▶ [Recorded information]
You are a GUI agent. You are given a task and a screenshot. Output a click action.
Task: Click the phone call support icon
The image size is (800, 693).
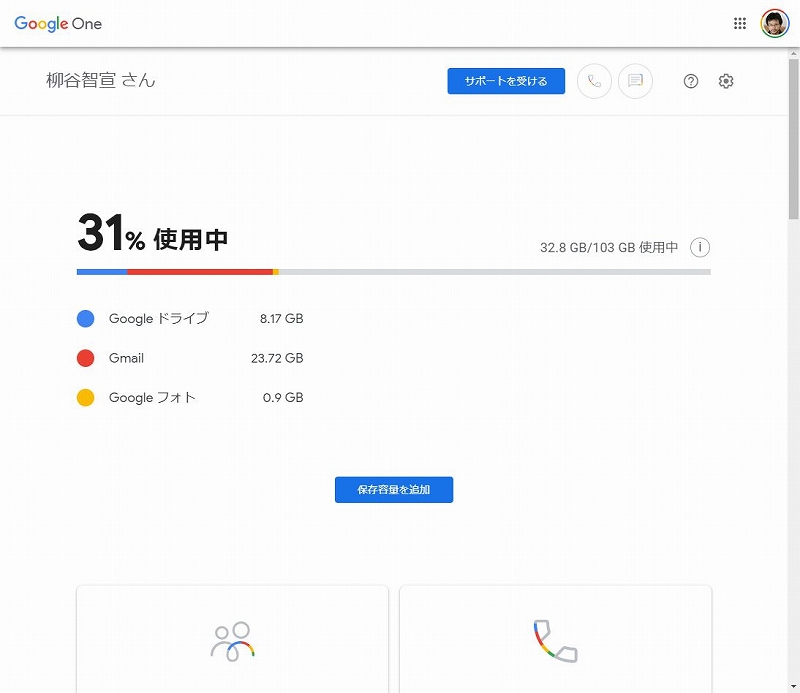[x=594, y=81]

==

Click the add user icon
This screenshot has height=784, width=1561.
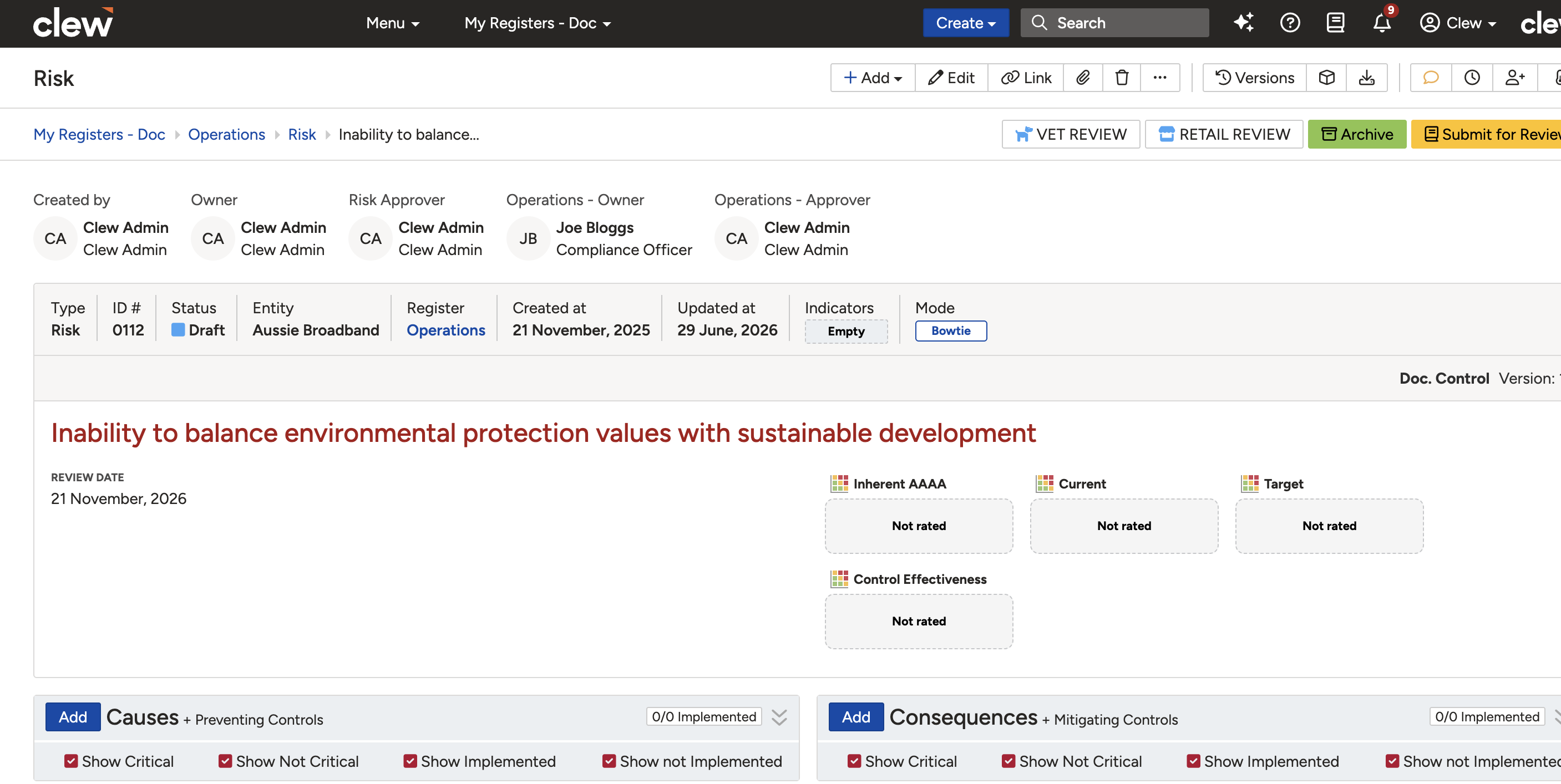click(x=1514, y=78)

▶ [Task] Turn the stretch of the items from the line containing "You are a GUI" through the line containing "[x=594, y=81]" into a Markdown table with the columns Number and Entry, one numbered row per line and no rows for blank lines. Leave the pictures out of the answer.

▶ [Full output]
| Number | Entry |
|---|---|
| 1 | You are a GUI agent. You are given a task and a screenshot. Output a click action. |
| 2 | Task: Click the phone call support icon |
| 3 | The image size is (800, 693). |
| 4 | [x=594, y=81] |